* [Dataset records]:
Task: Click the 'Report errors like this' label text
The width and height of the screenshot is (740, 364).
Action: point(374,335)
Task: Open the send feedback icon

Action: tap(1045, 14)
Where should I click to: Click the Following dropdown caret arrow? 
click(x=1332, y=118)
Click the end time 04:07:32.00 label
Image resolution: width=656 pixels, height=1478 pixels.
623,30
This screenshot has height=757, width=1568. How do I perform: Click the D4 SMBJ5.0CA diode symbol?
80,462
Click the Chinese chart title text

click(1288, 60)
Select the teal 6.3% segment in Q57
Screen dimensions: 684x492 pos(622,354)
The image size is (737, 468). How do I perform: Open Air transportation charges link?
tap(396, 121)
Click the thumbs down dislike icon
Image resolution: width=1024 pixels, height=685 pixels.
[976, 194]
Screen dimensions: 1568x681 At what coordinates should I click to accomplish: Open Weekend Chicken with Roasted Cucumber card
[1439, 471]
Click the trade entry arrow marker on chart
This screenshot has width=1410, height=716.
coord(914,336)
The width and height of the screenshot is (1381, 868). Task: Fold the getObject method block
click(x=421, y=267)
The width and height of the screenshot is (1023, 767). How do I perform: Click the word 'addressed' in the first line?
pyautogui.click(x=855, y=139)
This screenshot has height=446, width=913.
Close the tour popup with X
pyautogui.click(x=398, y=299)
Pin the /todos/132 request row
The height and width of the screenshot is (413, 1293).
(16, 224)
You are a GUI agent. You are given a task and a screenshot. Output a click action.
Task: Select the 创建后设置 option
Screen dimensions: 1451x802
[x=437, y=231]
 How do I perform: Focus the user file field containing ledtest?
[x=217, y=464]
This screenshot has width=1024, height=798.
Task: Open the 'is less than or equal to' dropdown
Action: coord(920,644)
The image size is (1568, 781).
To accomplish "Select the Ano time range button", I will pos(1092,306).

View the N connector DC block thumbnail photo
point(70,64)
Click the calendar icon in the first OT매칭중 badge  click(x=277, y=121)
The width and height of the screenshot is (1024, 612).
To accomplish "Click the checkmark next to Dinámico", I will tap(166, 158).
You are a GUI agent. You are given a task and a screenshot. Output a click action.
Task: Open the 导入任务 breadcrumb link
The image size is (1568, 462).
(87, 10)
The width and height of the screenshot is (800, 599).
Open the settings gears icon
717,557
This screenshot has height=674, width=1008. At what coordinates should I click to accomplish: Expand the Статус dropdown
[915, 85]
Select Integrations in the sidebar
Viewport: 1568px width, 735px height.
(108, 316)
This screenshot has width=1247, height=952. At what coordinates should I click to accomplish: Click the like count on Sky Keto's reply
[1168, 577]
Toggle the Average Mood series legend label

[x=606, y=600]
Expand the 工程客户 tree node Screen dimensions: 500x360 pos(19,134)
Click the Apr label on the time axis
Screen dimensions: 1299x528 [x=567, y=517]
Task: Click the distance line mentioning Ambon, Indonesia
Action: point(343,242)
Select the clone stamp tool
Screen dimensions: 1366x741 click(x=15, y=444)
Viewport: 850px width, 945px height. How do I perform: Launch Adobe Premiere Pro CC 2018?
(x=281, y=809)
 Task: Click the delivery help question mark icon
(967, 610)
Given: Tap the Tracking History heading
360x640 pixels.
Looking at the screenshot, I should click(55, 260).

* [Task description]: Both the first line of the data above and the line with "Click the thumbs down dislike icon" must be included; please return exactly those lines and the ones between them.

* [Output of the task]:
Task: Click the 'Report errors like this' label text
The width and height of the screenshot is (740, 364).
Action: point(374,335)
Task: Open the send feedback icon

Action: tap(1045, 14)
Where should I click to: Click the Following dropdown caret arrow? 
click(x=1332, y=118)
Click the end time 04:07:32.00 label
Image resolution: width=656 pixels, height=1478 pixels.
623,30
This screenshot has height=757, width=1568. How do I perform: Click the D4 SMBJ5.0CA diode symbol?
80,462
Click the Chinese chart title text

click(1288, 60)
Select the teal 6.3% segment in Q57
Screen dimensions: 684x492 pos(622,354)
The image size is (737, 468). How do I perform: Open Air transportation charges link?
tap(396, 121)
Click the thumbs down dislike icon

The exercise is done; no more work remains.